/AnMtgsAbsts2009.53719 Predictive Soil Mapping in Southern Arizona.

Monday, November 2, 2009: 1:50 PM
Convention Center, Room 403-404, Fourth Floor

Matthew Levi1, Craig Rasmussen1 and Nathan Starman2, (1)Soil, Water, and Environmental Science Dept., Univ. of Arizona, Tucson, AZ
(2)NRCS Arizona State Office, USDA-NRCS, Phoenix, AZ
Abstract:

Predictive soil mapping in southern Arizona

M.R. Levi, C. Rasmussen, and N. Starman

A fundamental knowledge gap to understanding land-atmosphere interaction is an accurate, high resolution representation of soil properties. Large tracts of land in the western U.S. are currently without published soil data, or are in need of updated information.  Remote sensing and geographic information techniques can create quick, reliable pre-maps for soil survey applications, and bridge the gap between site-specific soil properties and landscape variability.  Measurement of soil properties involves intensive field sampling and laboratory analyses that are time and cost prohibitive.

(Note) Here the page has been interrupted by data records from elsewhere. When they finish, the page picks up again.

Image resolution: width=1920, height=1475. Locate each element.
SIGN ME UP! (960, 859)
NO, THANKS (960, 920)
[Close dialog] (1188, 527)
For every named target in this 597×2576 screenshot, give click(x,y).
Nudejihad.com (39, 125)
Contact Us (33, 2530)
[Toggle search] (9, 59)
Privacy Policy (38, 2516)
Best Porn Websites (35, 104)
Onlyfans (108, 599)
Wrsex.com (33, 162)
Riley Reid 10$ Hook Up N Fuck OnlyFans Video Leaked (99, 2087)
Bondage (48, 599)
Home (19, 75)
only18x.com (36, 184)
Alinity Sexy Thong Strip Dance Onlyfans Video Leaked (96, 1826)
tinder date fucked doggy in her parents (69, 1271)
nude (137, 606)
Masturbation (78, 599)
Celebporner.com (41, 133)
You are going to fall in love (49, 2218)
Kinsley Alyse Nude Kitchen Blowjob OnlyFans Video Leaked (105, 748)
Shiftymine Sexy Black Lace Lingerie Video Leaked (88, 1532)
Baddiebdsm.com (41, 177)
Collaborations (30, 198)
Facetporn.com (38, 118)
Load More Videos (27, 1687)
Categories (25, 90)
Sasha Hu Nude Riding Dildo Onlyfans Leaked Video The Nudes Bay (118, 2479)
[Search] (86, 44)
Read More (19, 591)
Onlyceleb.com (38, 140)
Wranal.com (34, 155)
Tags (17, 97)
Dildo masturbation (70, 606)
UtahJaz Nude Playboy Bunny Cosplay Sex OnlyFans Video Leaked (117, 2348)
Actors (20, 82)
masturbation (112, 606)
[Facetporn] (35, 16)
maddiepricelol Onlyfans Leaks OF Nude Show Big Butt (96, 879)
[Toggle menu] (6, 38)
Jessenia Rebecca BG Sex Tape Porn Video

Our objectives were to compare methods of predicting soil map unit boundaries for a large tract of land (~160,000 ha) in an arid/semi-arid ecosystem (Graham County, AZ) with remotely sensed reflectance and elevation data.  Surface reflectance data (ASTER and Landsat 7ETM+) and topographic indices derived from digital elevation models (e.g., slope, wetness index) were combined in a principal component analysis to determine layers accounting for the most data variability across the study area.  The layers accounting for the majority of the variance were retained for segmentation using Definiens Developer 7.0 and also for a maximum likelihood classification of isodata clusters.  Segmentation of slope and individual reflectance bands proved to be easier and more effective for predicting map unit boundaries than the unsupervised/supervised classification of principal component layers.  This research can advance the scientific understanding of planet Earth via space borne satellites and remotely sensed data by providing valuable soils information to improve ecosystem models and land management in similar landscapes.